In 1928 a determined Horace Mobbs and his two sons, Fred and Alan, pulled a lone telephone wire through the bush from Anawhata to the Karekare exchange. Piha and Anawhata were at last on-line to Auckland via Henderson.
It was slow work pushing their way through dense bush and securing insulators to the most accessible trees. Beginning at Mrs Colwill’s house on the Anawhata stream, it followed the Anawhata Road, down the original White’s Point track to Piha, along the beachfront, past the Surf Rider Hotel [the old Boarding House] and up Glen Esk Valley to the Mill. The line was then strung up the Kitchen Track where the kauri timber railway ran, across the top paddock of the Ussher farm to Te Ahuahu Road. Still following the railway line, it descended into the Karekare Valley to the telephone bureau at Farleys’ boarding house.
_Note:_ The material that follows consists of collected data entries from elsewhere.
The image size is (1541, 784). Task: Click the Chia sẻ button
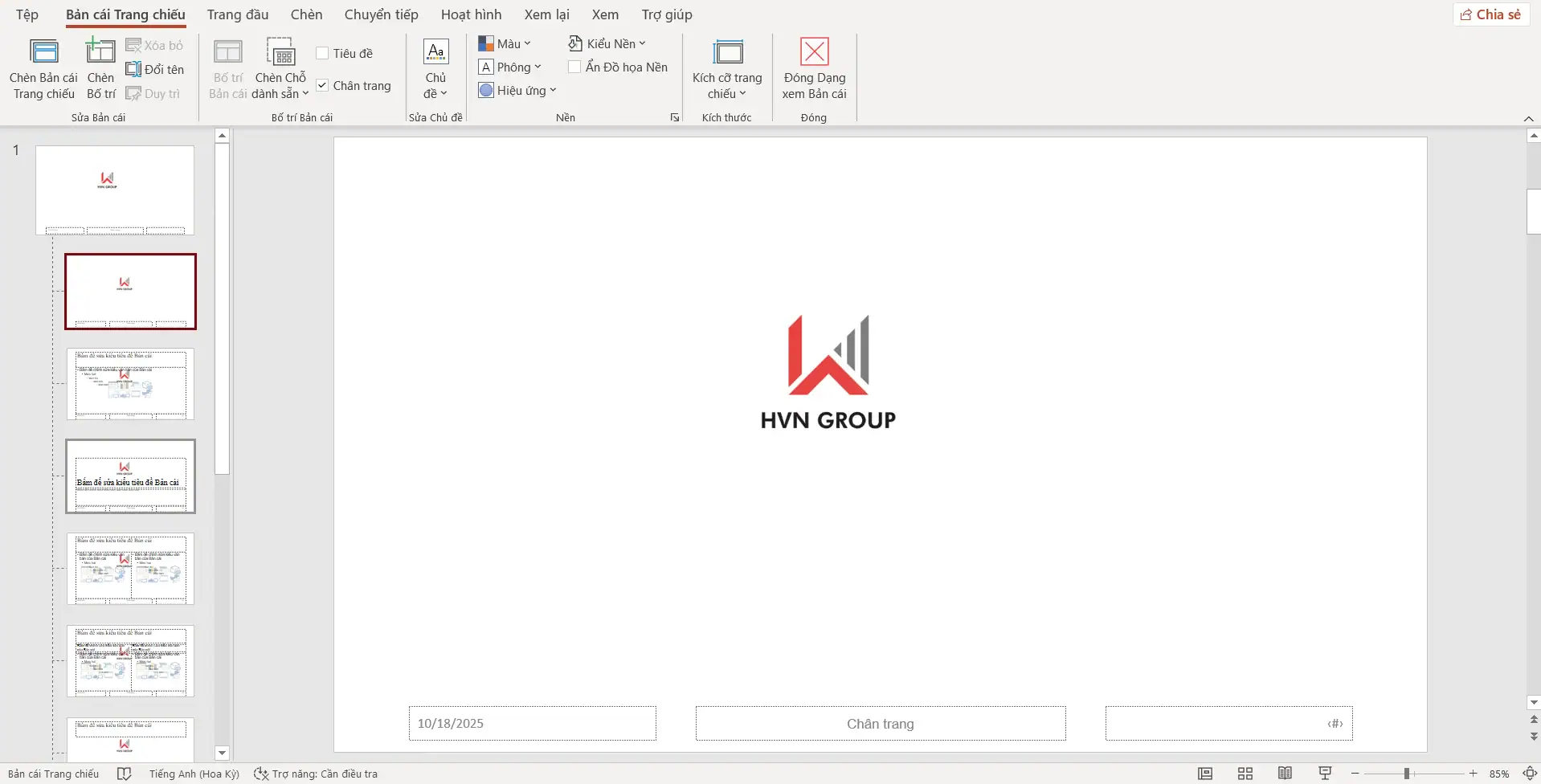[1490, 14]
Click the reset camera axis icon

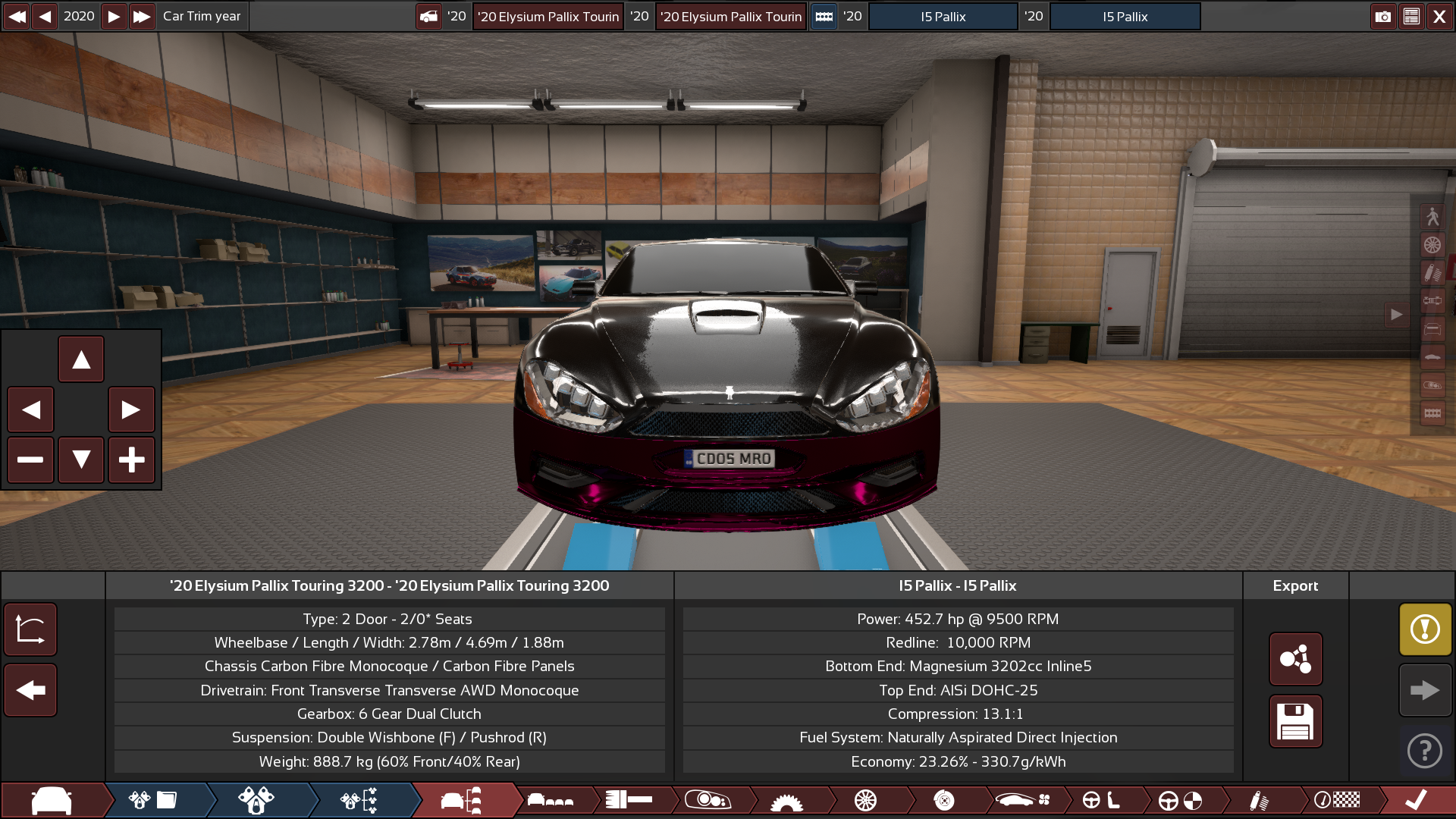click(30, 629)
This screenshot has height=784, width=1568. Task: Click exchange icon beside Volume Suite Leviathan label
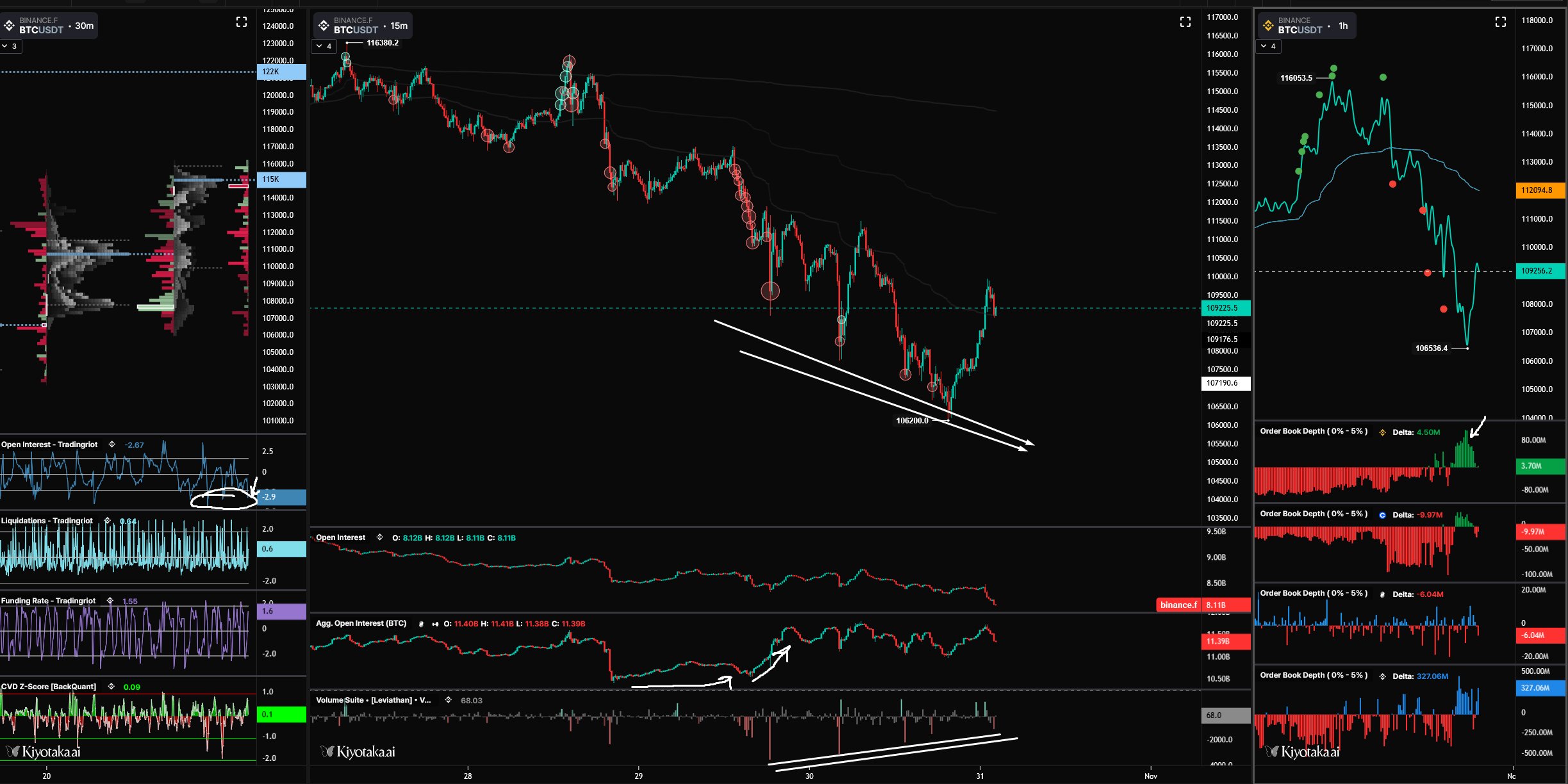(x=449, y=700)
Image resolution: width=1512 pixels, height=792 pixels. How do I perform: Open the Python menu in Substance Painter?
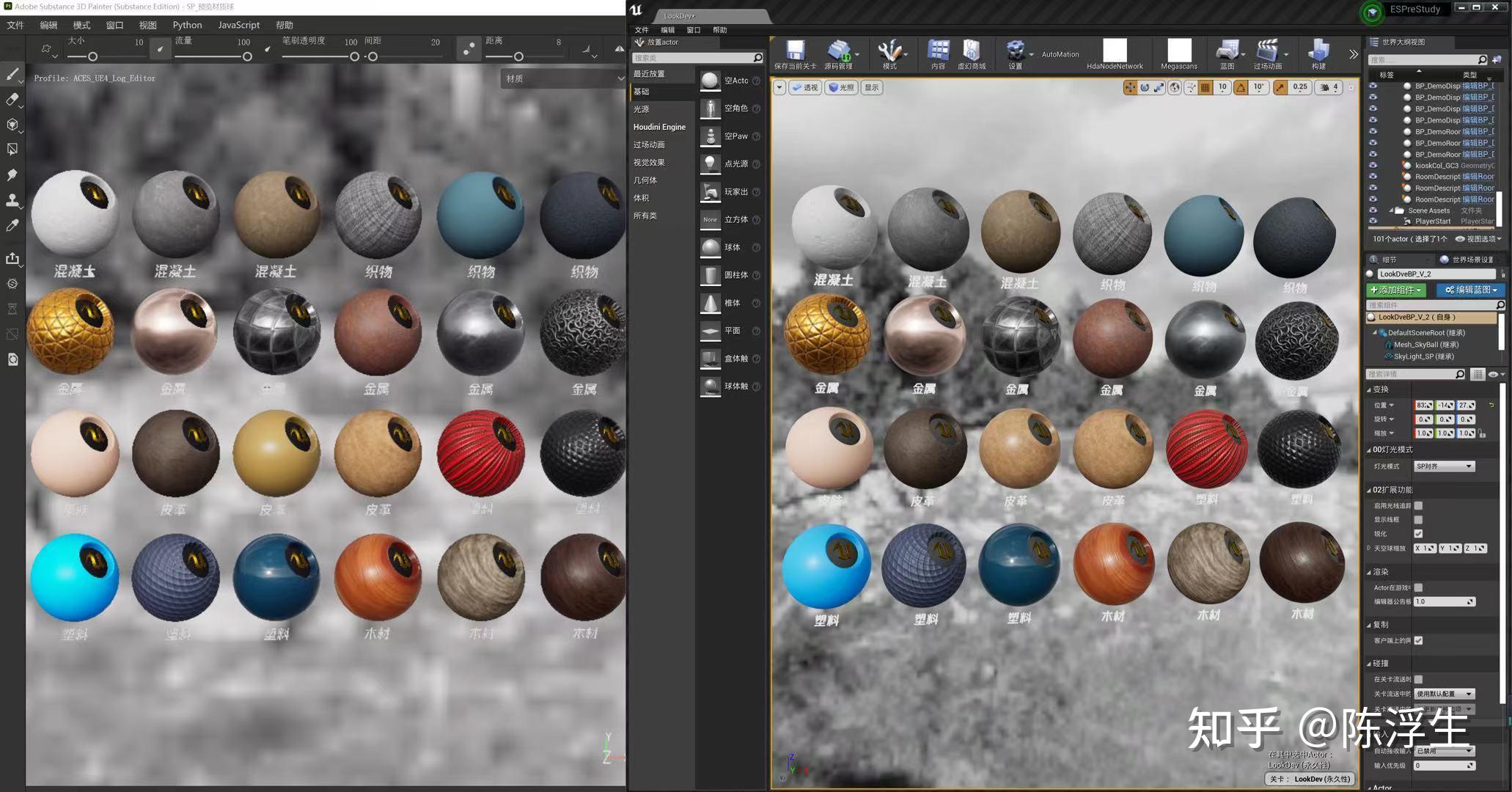pos(186,24)
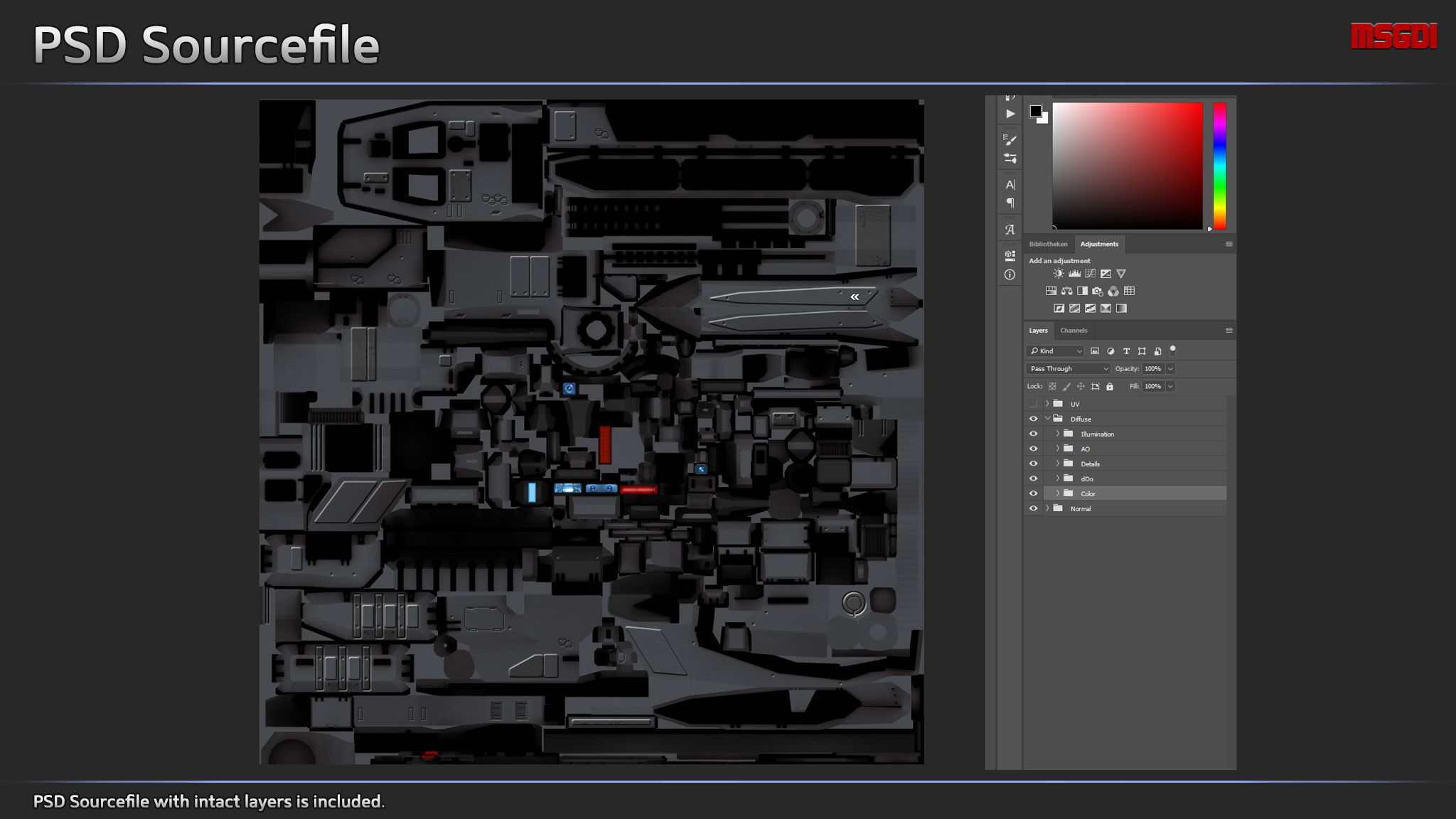The image size is (1456, 819).
Task: Add a Photo Filter adjustment
Action: [1098, 291]

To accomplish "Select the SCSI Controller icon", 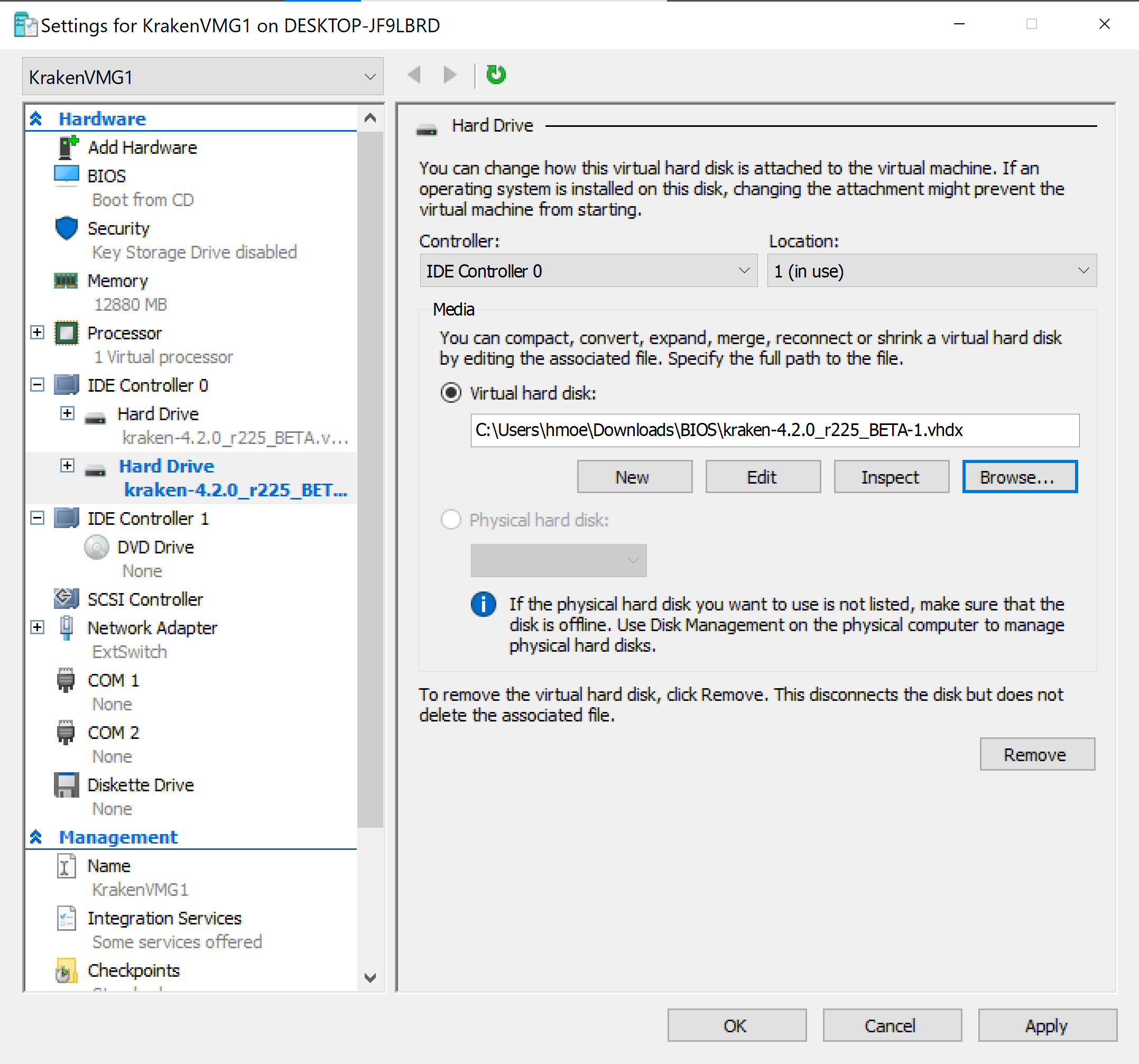I will coord(67,599).
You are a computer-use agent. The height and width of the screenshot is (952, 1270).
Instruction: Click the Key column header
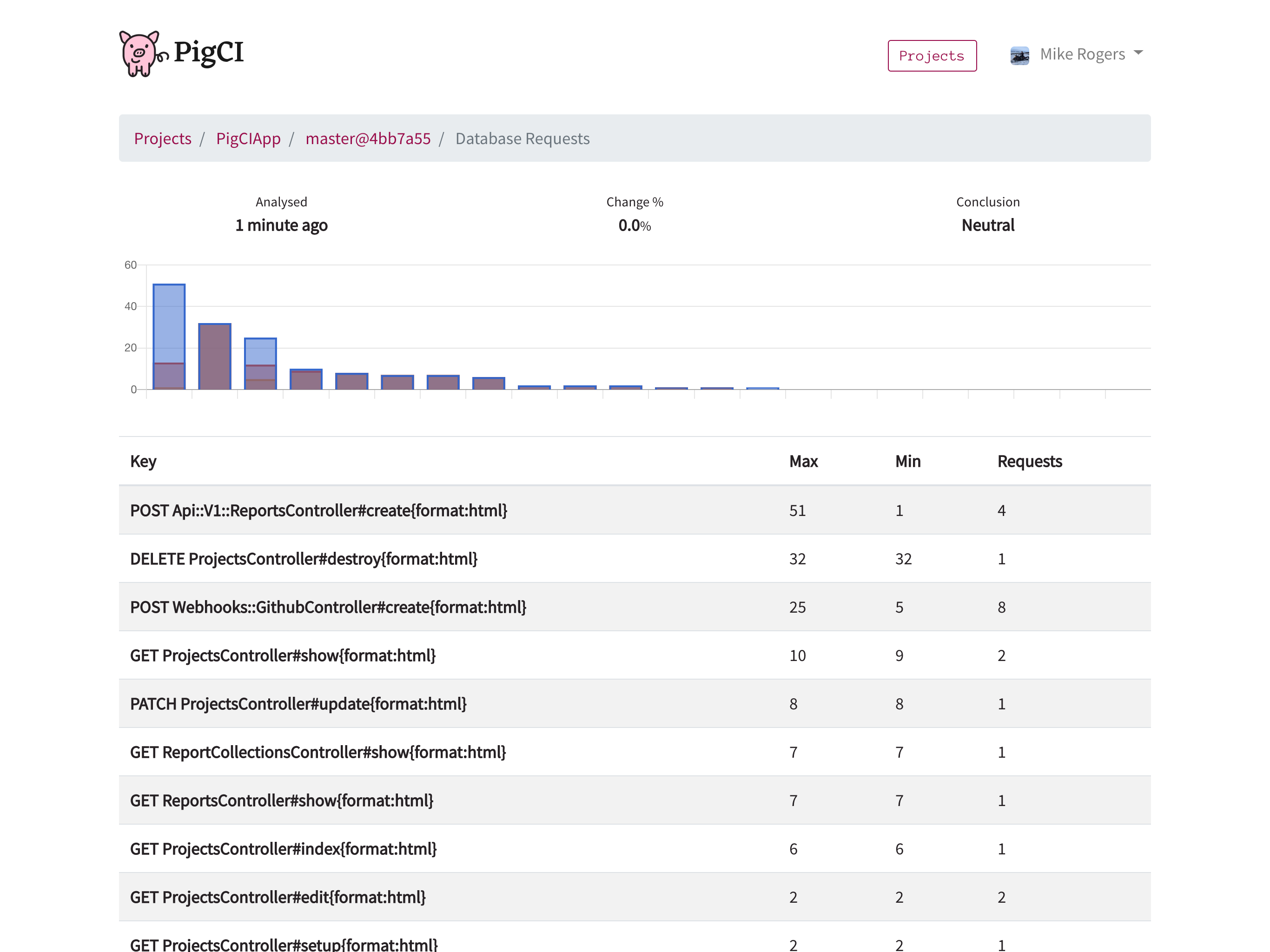pyautogui.click(x=143, y=461)
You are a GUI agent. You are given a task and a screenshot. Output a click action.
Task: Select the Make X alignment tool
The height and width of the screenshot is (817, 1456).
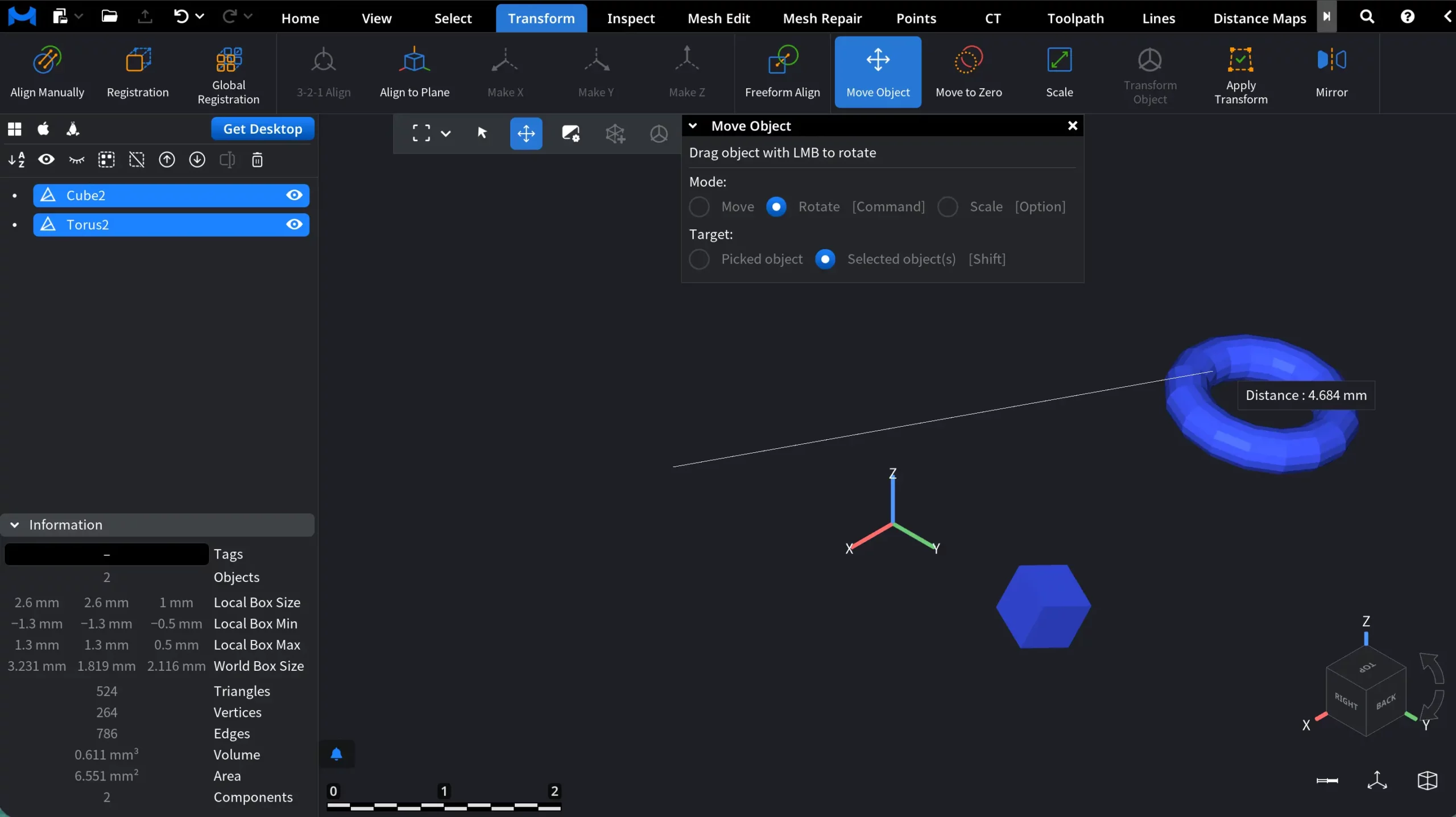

Twelve houses were now on a party line. Each wall box set cost £1. A local call was free; to Henderson or Glen Eden it was 3d, to Auckland 6d.
The Mobbs family were keepers of the line, often called out to restore the connection after a westerly blow had brought a tree down on the line.
By 1931 Mobbs and Ted Le Grice (owner of the Piha Boarding House) were pressing the New Zealand Post and Telegraph for a bureau at Piha, arguing that it would halve the upkeep of the line.
Mr Le Grice offered a room for the exchange and someone to run it from 9am to 4 pm, excluding Saturday or Sunday. For calls after these hours there would be an opening fee of 1/-.
The P&T struck a hard bargain – the line would have to be provided by the community and erected to the new P&T specifications. Undaunted, Mobbs and Le Grice tackled the huge task. Second-hand jarra poles and insulators were purchased.
The task of preparing holes for the poles was arduous, especially in areas of shale rock. No diggers or pole borers to lighten the job. Every hole had to be dug by hand with crowbar and spade and the spoil hauled up by billy.
When the Mobbs father and sons dug the holes, Mr Le Grice drove his old ford to the Glen Eden railway station, returning over the clay roads with a pole strapped to each of his running boards. This was to be repeated dozens of times before the last pole arrived safely.
Getting the poles down the hillside and into vertical position was no mean feat; often timberjacks had to be used to manoeuvre them.
In those days the road down to Piha took a straight plunge from a hundred yards past the lookout, passing close by the historic tree-on-a-rock. The new telephone line followed this route.
During the war years when petrol was rationed to 2 gallons a month, the telephone line was worth its weight in gold to the small Piha community. With only one vehicle able to make the fortnightly journey to town, every trip was carefully planned and members of the party line rang up for their requests. Always a small amount of petrol was set aside for emergencies.
In 1941 the Mobbs family, helped by Bunny Hunt, once again pulled a wire through the bush from Anawhata, a replacement for the deteriorating original line. After the War, the New Zealand Post and Telegraph finally took over the upkeep of the line.
But for the generosity and sheer hard work of earlier residents, Piha might have waited many years longer for this much-needed service.